New York, June 11th
ACTING OUT
Hari Nef: model, muse and new-wave actress
Hari Nef is known to many for treading the boards, hitting catwalks, red carpets and starring in fashion campaigns for the likes of Gucci, L’Oréal, Skims to name a few — and she is also known for being a trailblazer of her generation.
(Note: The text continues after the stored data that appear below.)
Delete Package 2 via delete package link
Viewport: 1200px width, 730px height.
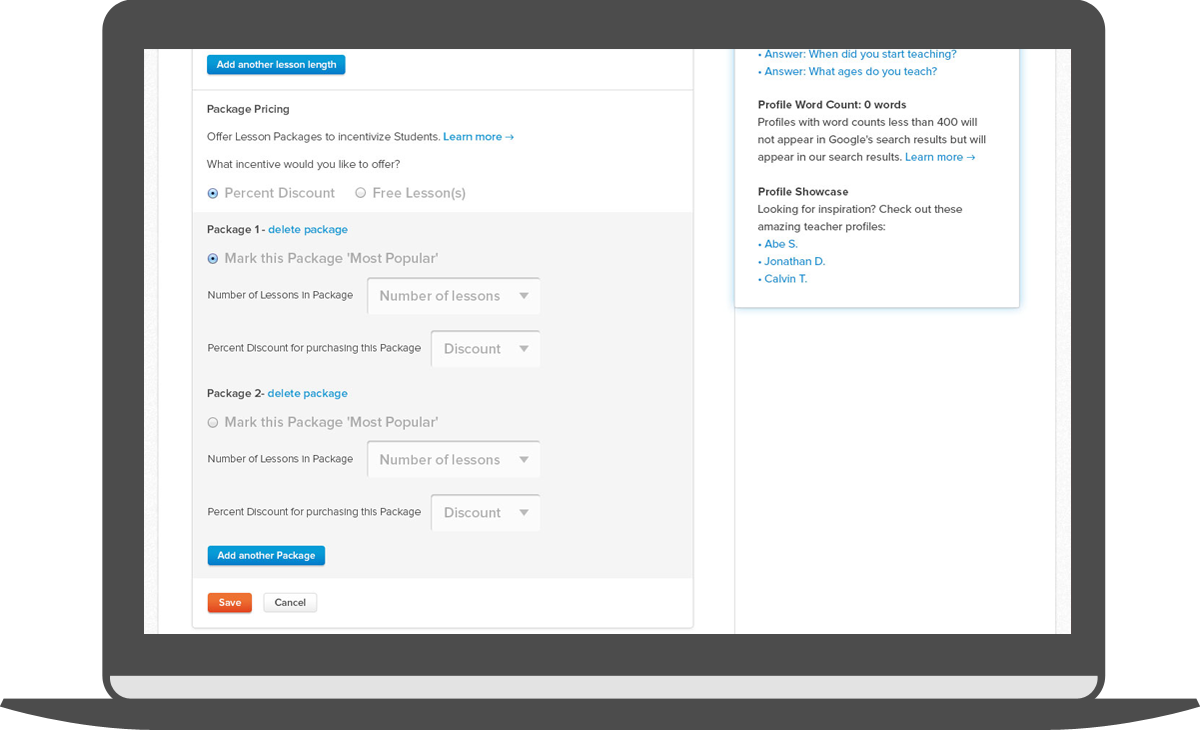[x=308, y=394]
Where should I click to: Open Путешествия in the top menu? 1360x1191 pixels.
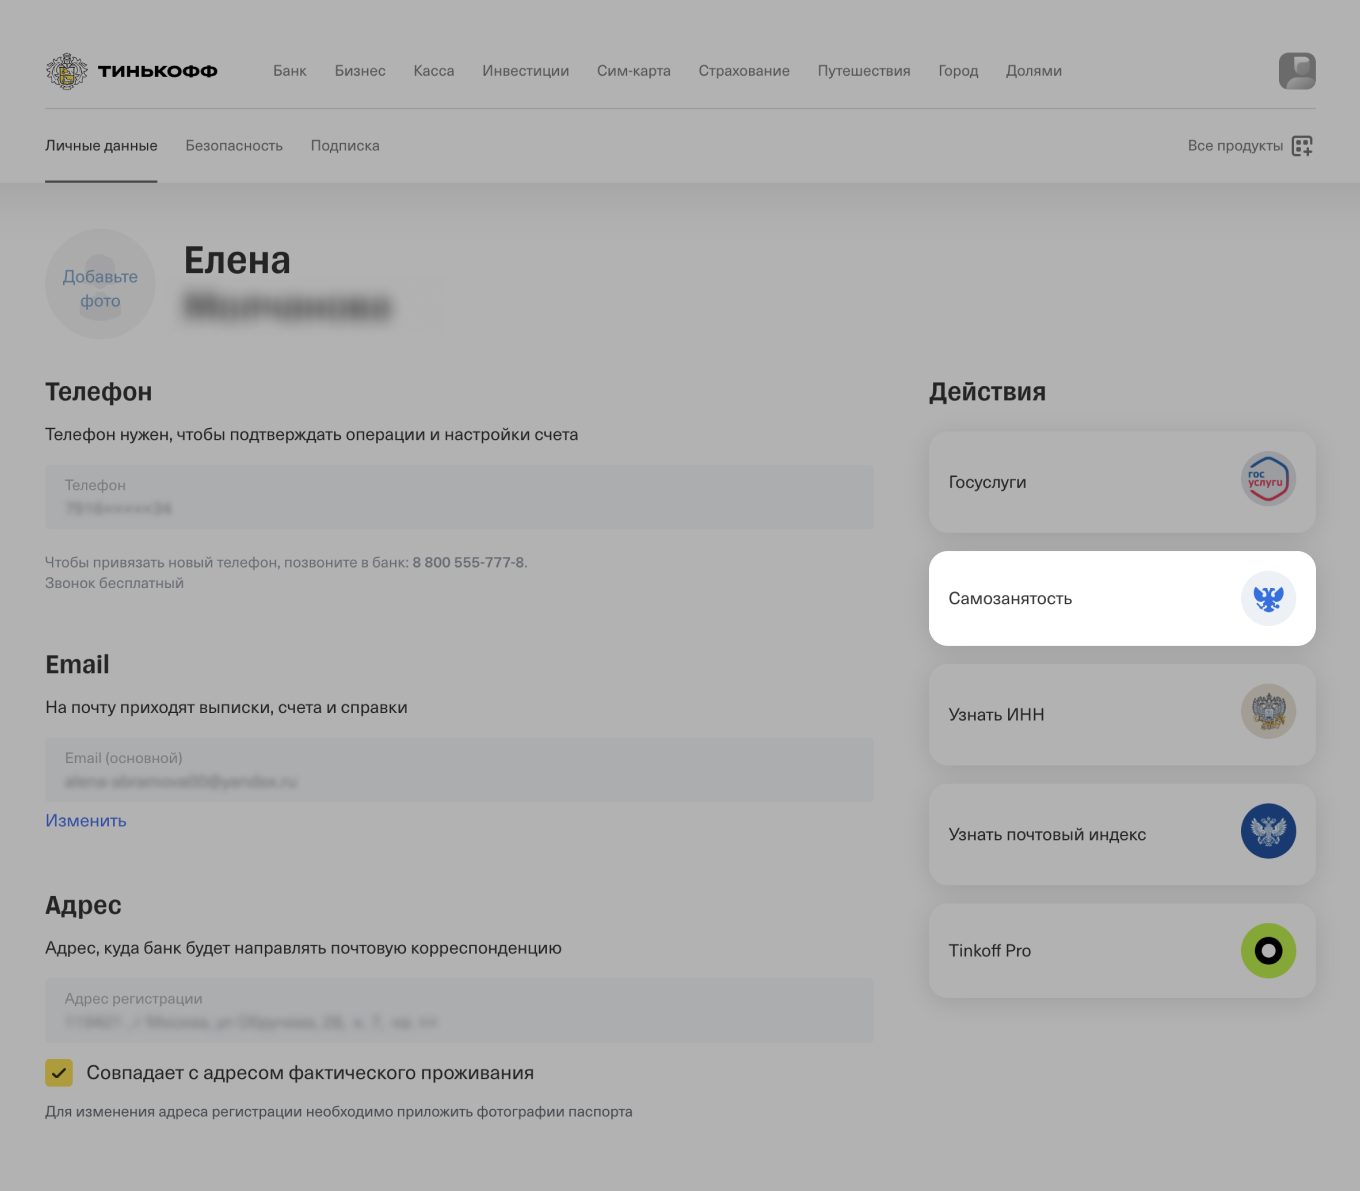coord(864,71)
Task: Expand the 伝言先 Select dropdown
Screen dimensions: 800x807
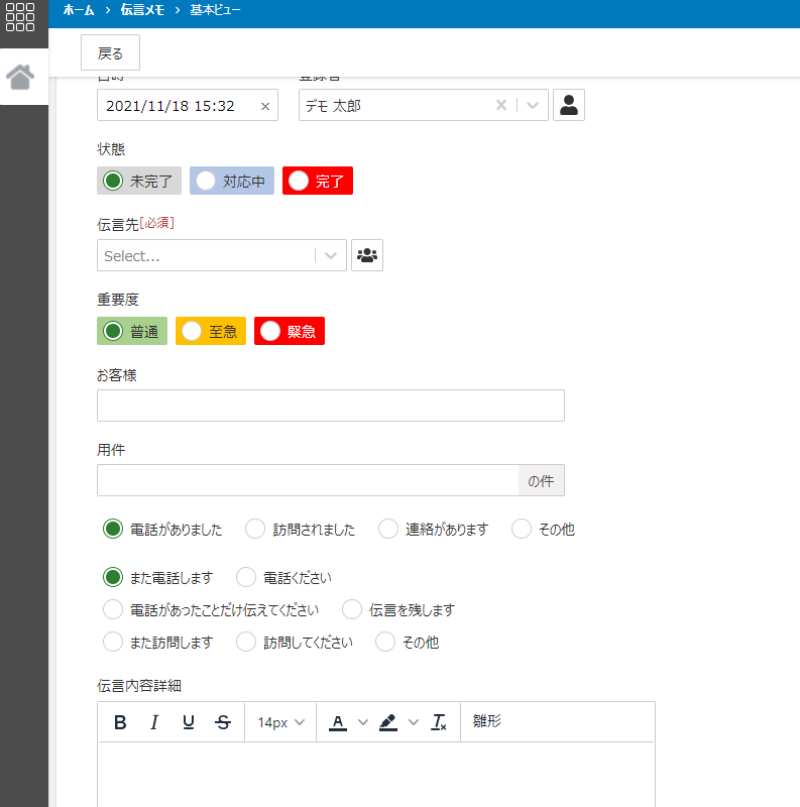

With a career that’s moved quickly and full of firsts it’s not an easy task to sum but Hari’s career, but we shall try. New York-based, this American actress, writer, model and muse to creatives naturally had plenty of get-up-and-go from a young age, and it was while studying for her degree in Theatre at Columbia University, that she hustled and became on the fashion radar. During her time interning at various fashion companies and design firms in New York City, she befriended the industry’s new guard of photographers and stylists who, over time, hired her as a model, including Adam Selman, Nicola Formichetti, and Robbie Spencer, as well as heavyweights Camilla Nickerson, and Joe Mckenna. Naturally, a catwalk was the next step, and Hari has her runway debut at New York Fashion Week Spring 2015 — the same year she graduated — and she walked for Hood By Air and Eckhaus Latta, in which proved to be a highly significant, and pivotal moment for her.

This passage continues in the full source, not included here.